WRITTEN REQUEST A
In the bug report, what severity is assigned to the issue?
WRITTEN REQUEST B
Decide whether each statement agrees with the bug report, answering yes or no and quoting the text's deciding words: (i) The report's status is new. (ii) The operating system listed is Windows. (iii) The priority given is P1.
WRITTEN REQUEST C
From the bug report, reproduce the passage from "XQuery 3.1 introduces" up to and including "easily readable way." without any changes.

PROVIDED TEXT
'''
[Bug 29393] New: Include a convenience operator for applying a function to each item in a sequence

https://www.w3.org/Bugs/Public/show_bug.cgi?id=29393

            Bug ID: 29393
           Summary: Include a convenience operator for applying a function
                    to each item in a sequence
           Product: XPath / XQuery / XSLT
           Version: Working drafts
          Hardware: PC
                OS: Linux
            Status: NEW
          Severity: enhancement
          Priority: P2
         Component: XQuery 3.1
          Assignee: jonathan.robie@gmail.com
          Reporter: dk@basex.org
        QA Contact: public-qt-comments@w3.org
  Target Milestone: ---

XQuery 3.1 introduces the arrow operator to apply a function to an item in a
much more readable way. In the same spirit, I would like to apply a function to
items in a sequence in such a nice and easily readable way.
'''
DATA LINES
'''
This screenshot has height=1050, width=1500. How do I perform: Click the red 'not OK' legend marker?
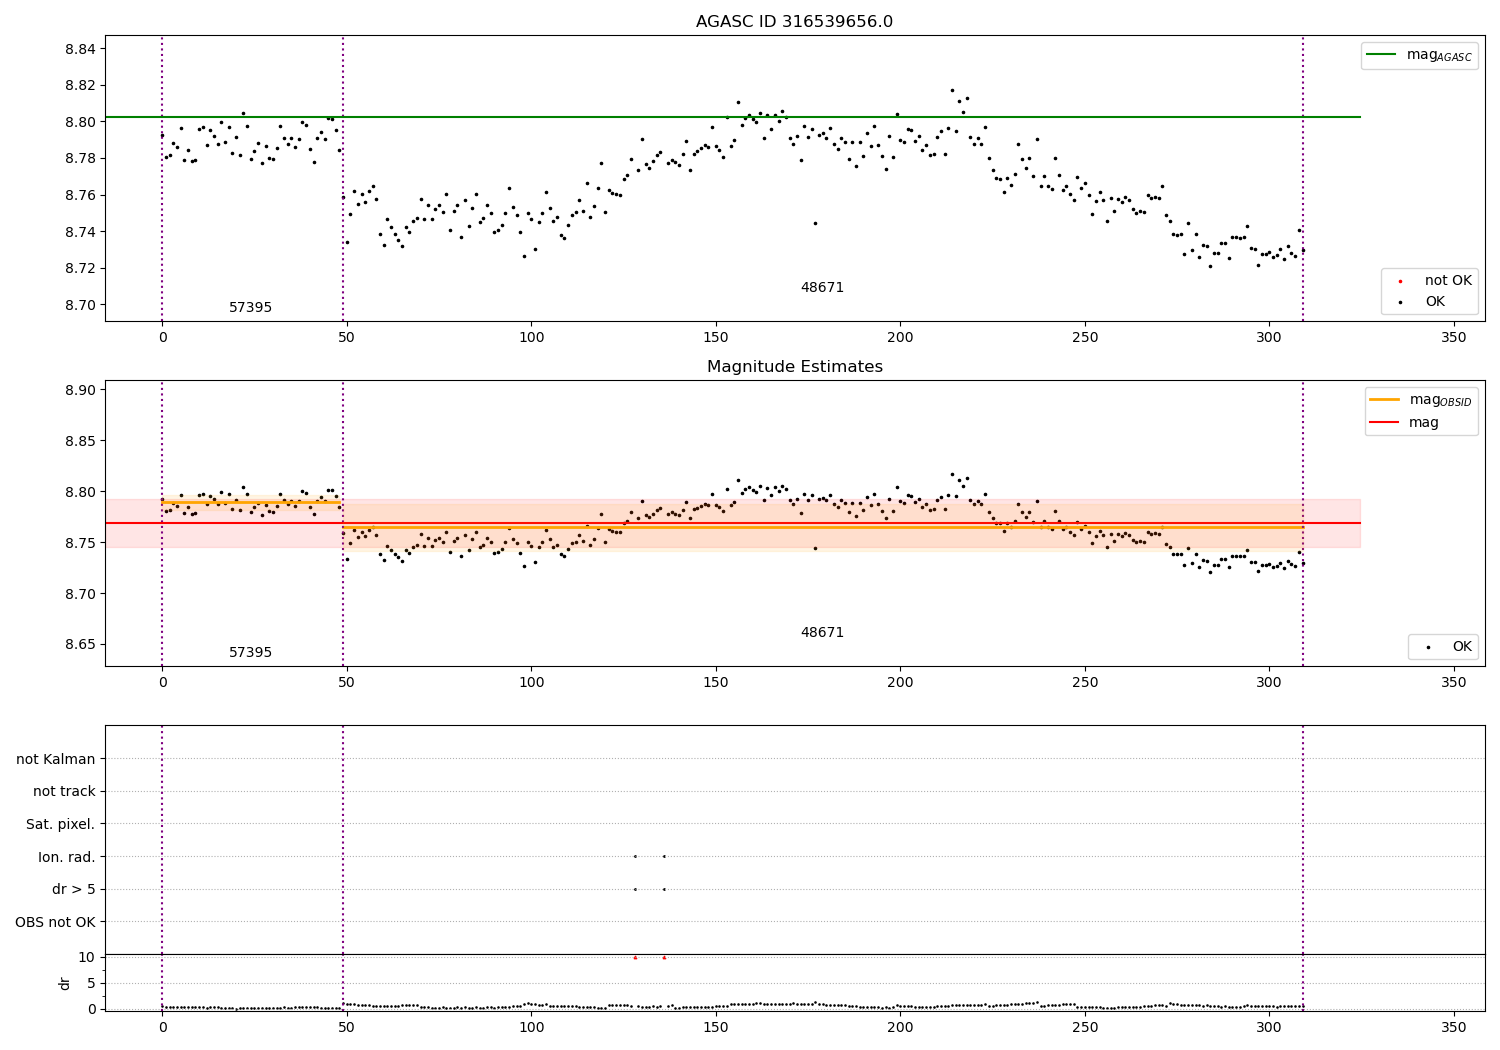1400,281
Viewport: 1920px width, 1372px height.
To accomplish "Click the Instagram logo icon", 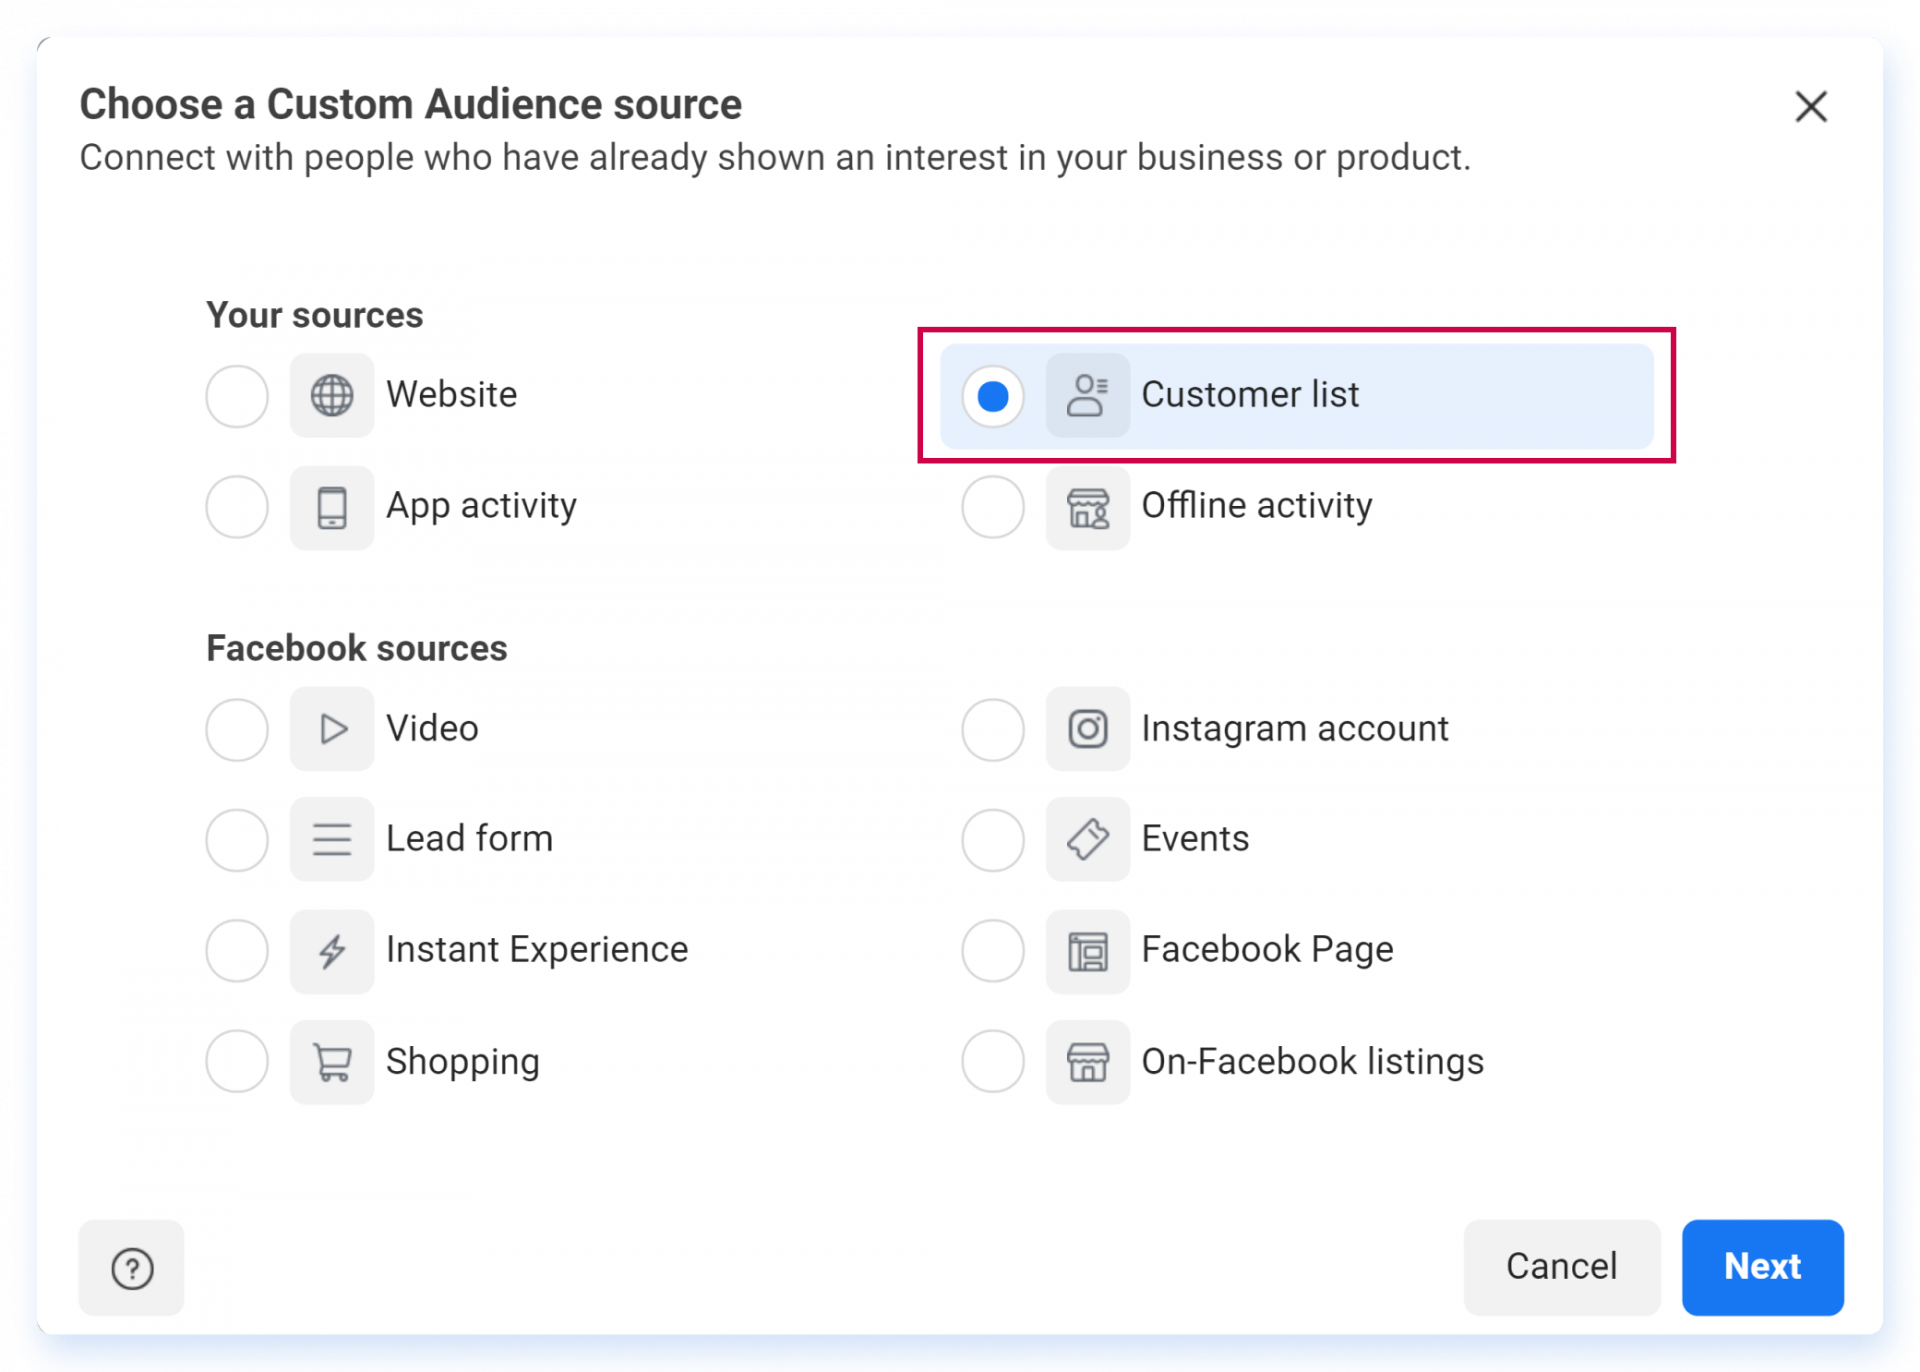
'''
ANSWER A
Enhancement.

ANSWER B
(i) Yes: "Status: NEW"
(ii) No: "OS: Linux"
(iii) No: "Priority: P2"

ANSWER C
XQuery 3.1 introduces the arrow operator to apply a function to an item in a
much more readable way. In the same spirit, I would like to apply a function to
items in a sequence in such a nice and easily readable way.